Clarence and his wife Missy are also working from home, creating unique items on and out of wood.
"We make earrings, all kinds of home decor, we do like farm signs and just other - we like to find unique pieces of wood and engrave a picture on those so it's like a one-time thing," Missy said.
The Shaw’s started out exclusively on Etsy and have now expanded to their own website.
"We've been forced to be a lot more creative than we used to be," Clarence said. "How can we have some lower priced products and some products that can help those homeschool their kids that have never had to do that before."
Two families who've never met, but now share something in common. They both responded to the same Facebook post. It was an invitation to set up shop and sell their items at Bixby's 181 Ranch when the pandemic passes.
"I was just thinking about everybody and what I can do and I have this big space and it really is a passion of mine being able to showcase small businesses and give them a place to get in front of people," said 181 Ranch Owner Sara Fry.
As a small business owner herself, Fry is also navigating through uncertain times. She's had to reschedule weddings, cancel birthday and anniversary parties and next month's Rummage at the Ranch, which brings in thousands of people will likely be canceled. Those challenges motivated Fry to invite others to use her space and the response has been overwhelming.
"All of a sudden my phone just exploded," Fry said. "I was getting messages and friend requests and Facebook comments. I finally had to turn all of the notifications off because it just got more than I could handle all at once, which is great. The interest is there, the need is there."
Sara and Melissa have no marketing budget, so this is a break they need.

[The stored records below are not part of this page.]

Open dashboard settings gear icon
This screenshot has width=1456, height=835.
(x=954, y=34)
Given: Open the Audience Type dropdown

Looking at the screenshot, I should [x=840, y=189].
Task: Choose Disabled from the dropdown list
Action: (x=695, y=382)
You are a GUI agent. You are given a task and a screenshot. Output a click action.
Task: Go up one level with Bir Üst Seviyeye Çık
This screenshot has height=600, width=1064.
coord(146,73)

"I think it will be a great eye-opening experience to see if this is something we want to keep small," said Sarah. "Is this a just between friends kinda thing or if going out and getting booths and renting little areas to sell in bulk to see if it's really worth it for us. So I'm excited."

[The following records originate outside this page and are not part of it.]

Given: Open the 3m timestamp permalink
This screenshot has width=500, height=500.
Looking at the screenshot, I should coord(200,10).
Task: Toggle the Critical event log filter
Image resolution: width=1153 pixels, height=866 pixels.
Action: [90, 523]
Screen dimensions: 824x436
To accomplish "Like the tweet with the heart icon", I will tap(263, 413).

As for the Shaws, it's a chance to come together with other small business owners.
"It's always great to make new contacts. So I'm really excited about it. I think it's going to be great," Missy said.
"I think as we emerge out of this, I think it's going to be a slow process, but I think everybody's going to come out with a new perspective and we're really going to want to just embrace one another and be there for one another and support each other and lift each other up," said Fry.